By default, numalogic-prometheus
supports two use cases: Argo CD and Argo Rollouts. The metrics required by these
use cases are configured in prometheus rules and the
metrics that have numalogic: "true"
label are collected and sent to the numalogic-prometheus-pipeline
by the
prometheus remote writer.
For Argo CD use case, below are the golden signal metrics (cpu, memory, error counts, error rates and latencies).
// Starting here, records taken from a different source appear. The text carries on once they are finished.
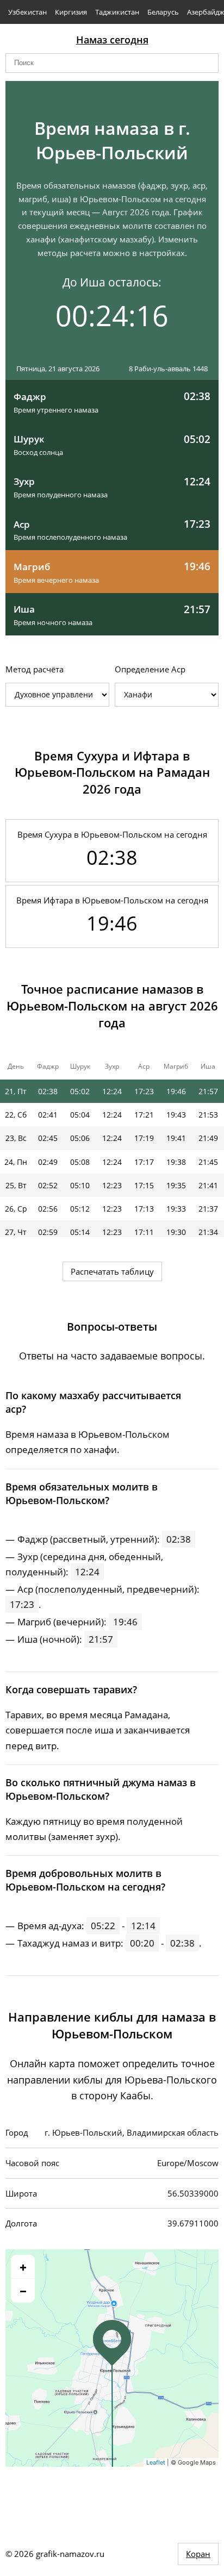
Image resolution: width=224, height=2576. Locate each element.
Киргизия (71, 12)
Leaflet (155, 2462)
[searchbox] (112, 63)
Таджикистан (117, 12)
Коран (198, 2553)
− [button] (23, 2291)
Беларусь (163, 12)
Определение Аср (150, 669)
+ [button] (23, 2267)
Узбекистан (27, 12)
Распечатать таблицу (112, 1271)
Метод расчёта (34, 669)
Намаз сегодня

namespace_app_pod_http_server_requests_errors
namespace_app_pod_http_server_requests_error_rate
namespace_app_pod_http_server_requests_latency
namespace_asset_pod_cpu_utilization
namespace_asset_pod_memory_utilization
The pipeline emits anomaly score for each individual metric and also a unified anomaly for this set of metrics.
namespace_app_pod_http_server_requests_errors_anomaly
namespace_app_pod_http_server_requests_error_rate_anomaly
namespace_app_pod_http_server_requests_latency_anomaly
namespace_asset_pod_cpu_utilization_anomaly
namespace_asset_pod_memory_utilization_anomaly
namespace_argo_cd_unified_anomaly
For Argo CD use case, below are the golden signal metrics (error rates and latencies).
namespace_hash_pod_http_server_requests_error_rate
namespace_hash_pod_http_server_requests_latency
The pipeline emits anomaly score for each individual metric and also a unified anomaly for this set of metrics.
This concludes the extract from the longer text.